(Beginning of Extracted data)

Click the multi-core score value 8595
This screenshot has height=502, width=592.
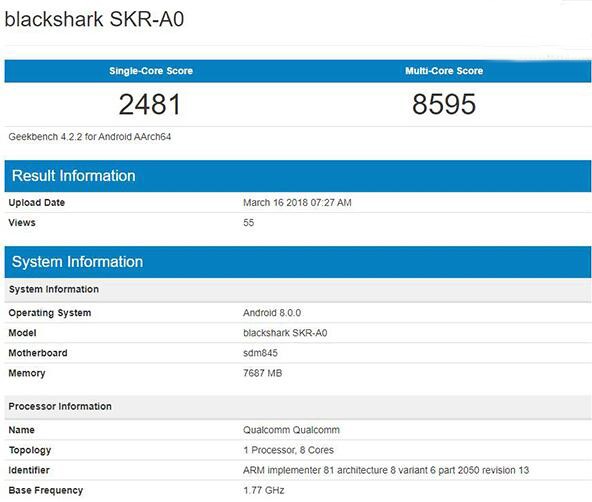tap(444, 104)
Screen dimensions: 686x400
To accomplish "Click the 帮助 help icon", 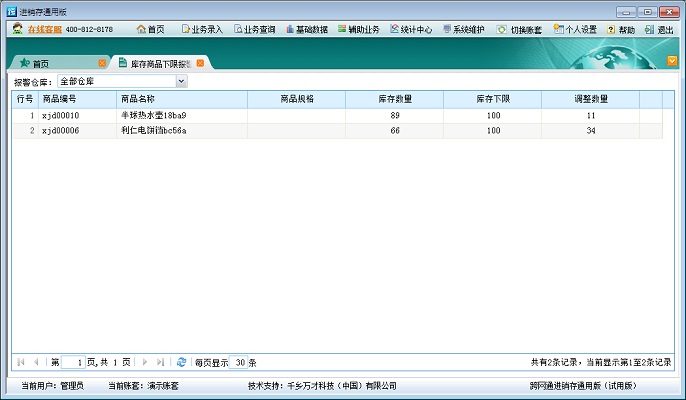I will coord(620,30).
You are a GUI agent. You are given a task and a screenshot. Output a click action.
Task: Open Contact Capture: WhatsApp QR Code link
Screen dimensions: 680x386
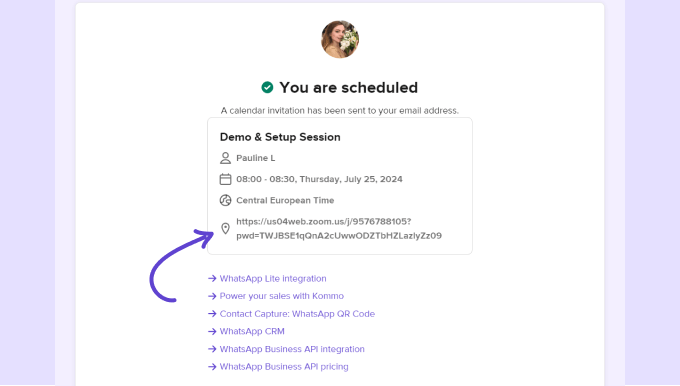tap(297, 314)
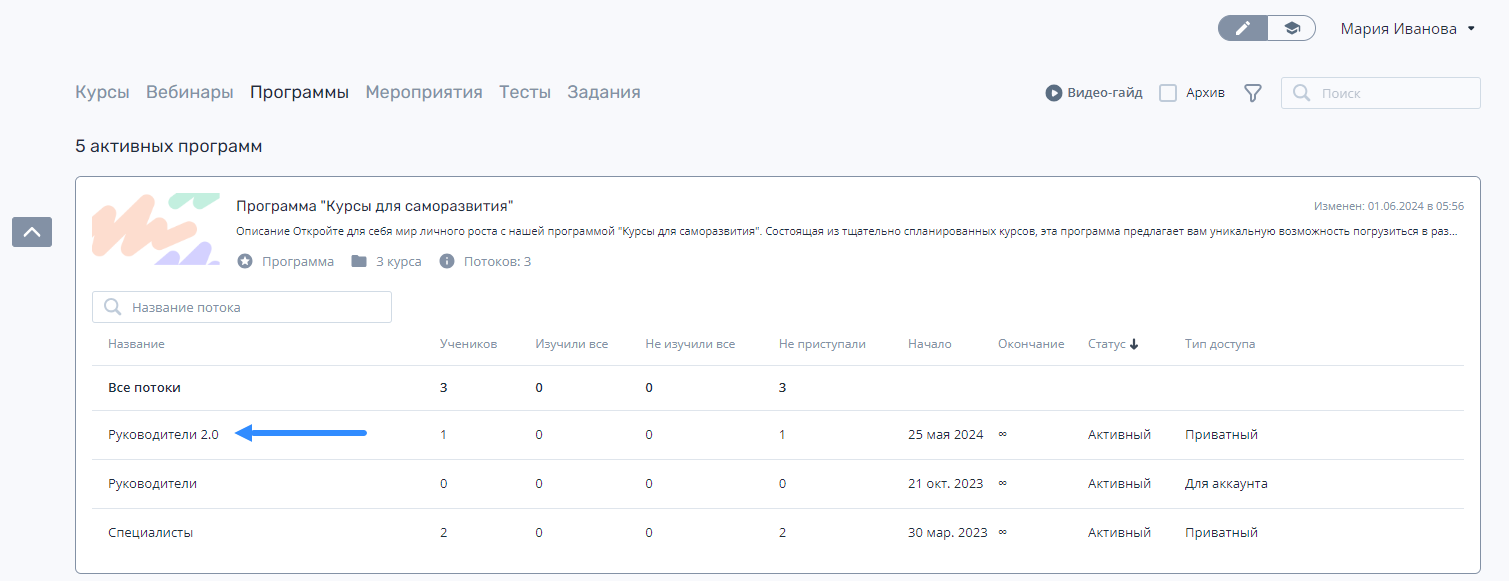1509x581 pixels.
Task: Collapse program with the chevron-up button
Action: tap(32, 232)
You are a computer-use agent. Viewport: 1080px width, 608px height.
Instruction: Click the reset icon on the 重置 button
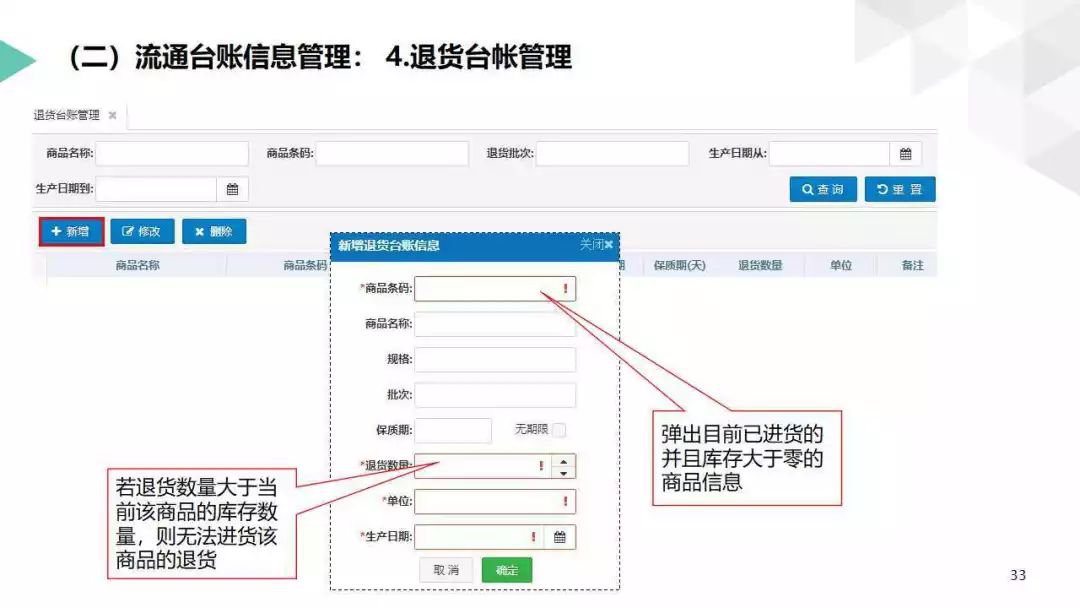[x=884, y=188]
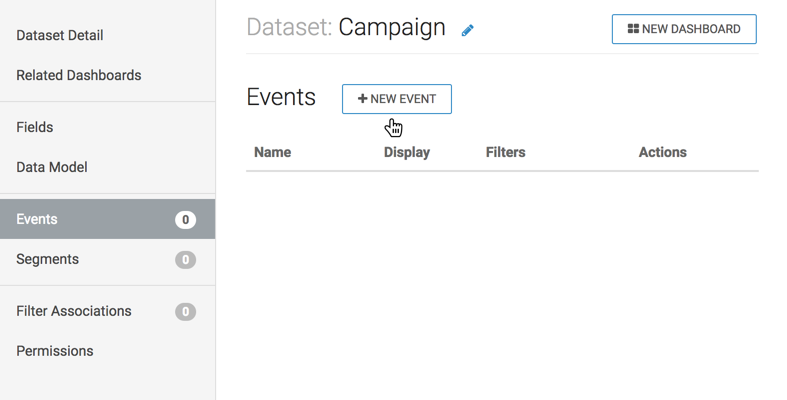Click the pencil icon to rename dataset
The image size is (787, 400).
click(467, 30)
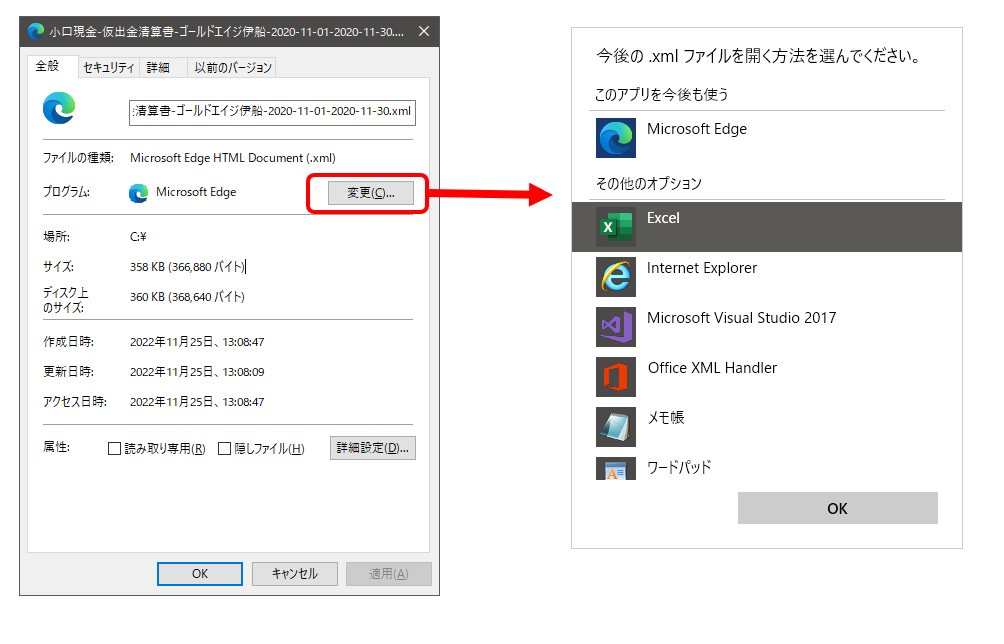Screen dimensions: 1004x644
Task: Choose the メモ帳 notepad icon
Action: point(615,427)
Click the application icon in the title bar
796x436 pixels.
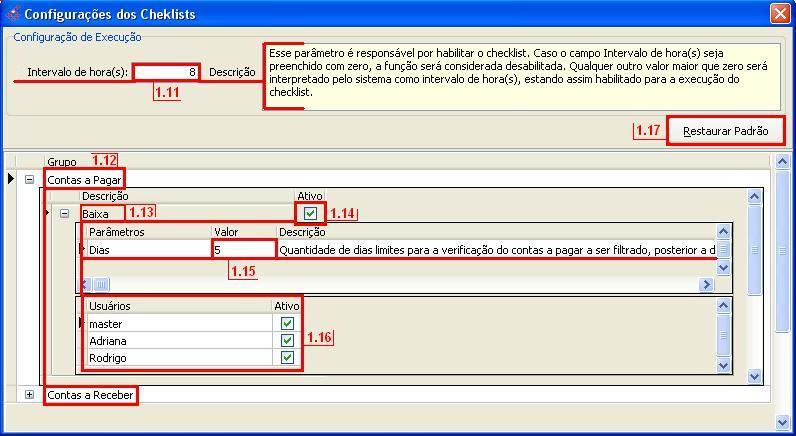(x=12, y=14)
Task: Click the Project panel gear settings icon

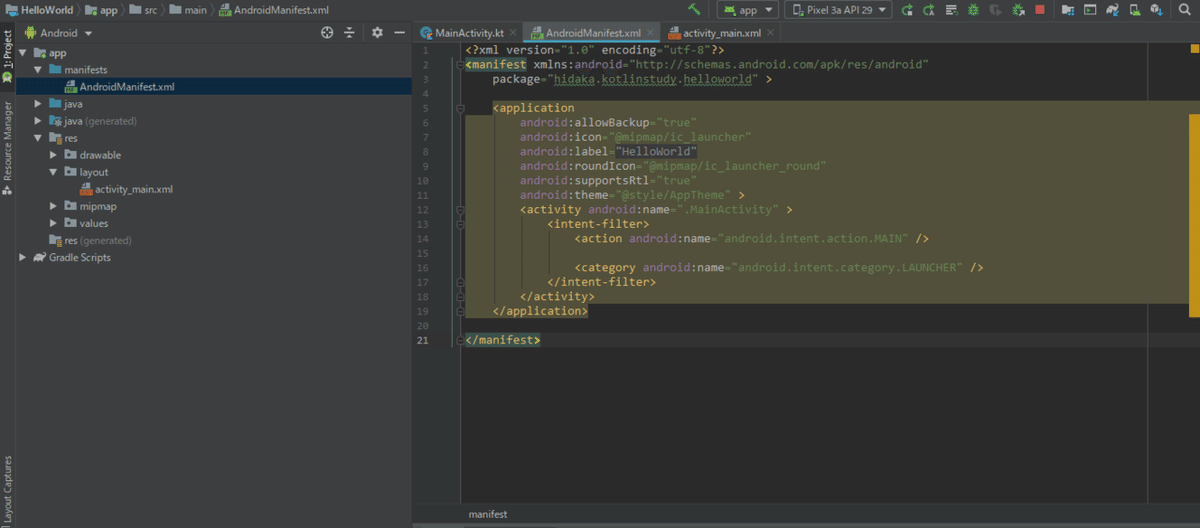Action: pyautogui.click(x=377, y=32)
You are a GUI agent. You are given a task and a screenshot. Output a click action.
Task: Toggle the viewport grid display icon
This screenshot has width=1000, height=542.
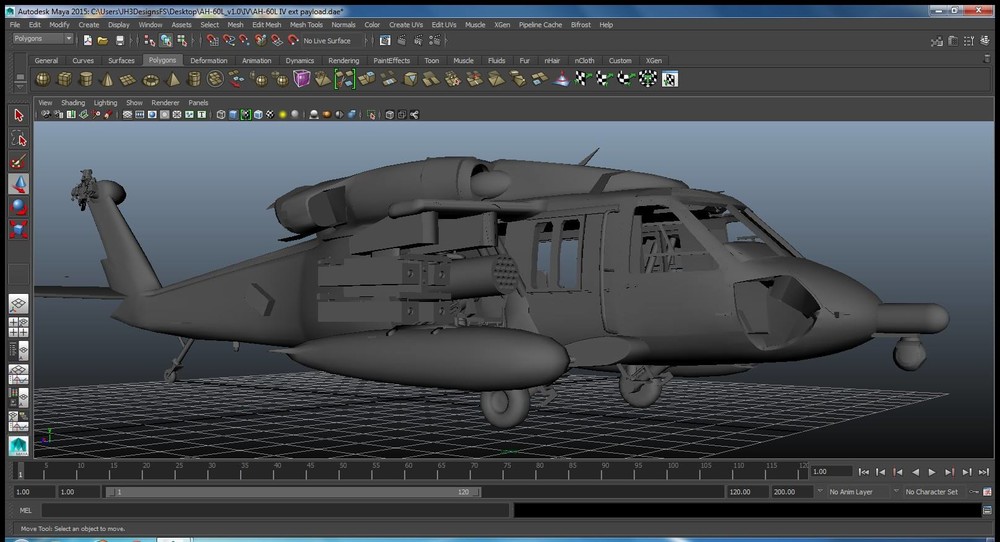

(End of Extracted data)

→ Task description: The expected answer is an exact copy of the lines from the one containing "Screen dimensions: 680x386" through the last line of the entries above, both included, without pictures.

→ Task solution:
Screen dimensions: 680x386
tap(297, 314)
1509x581 pixels.
Task: Collapse program with the chevron-up button
Action: tap(32, 232)
You are a computer-use agent. Viewport: 1080px width, 608px height.
Instruction: Click the reset icon on the 重置 button
[x=884, y=188]
Click the pencil icon to rename dataset
The image size is (787, 400).
click(467, 30)
Screen dimensions: 1004x644
Task: Choose the メモ帳 notepad icon
Action: point(615,427)
Click the application icon in the title bar
796x436 pixels.
(x=12, y=14)
Task: Click the Project panel gear settings icon

Action: pyautogui.click(x=377, y=32)
You are a GUI agent. You are given a task and a screenshot. Output a click action.
Task: Toggle the viewport grid display icon
This screenshot has width=1000, height=542.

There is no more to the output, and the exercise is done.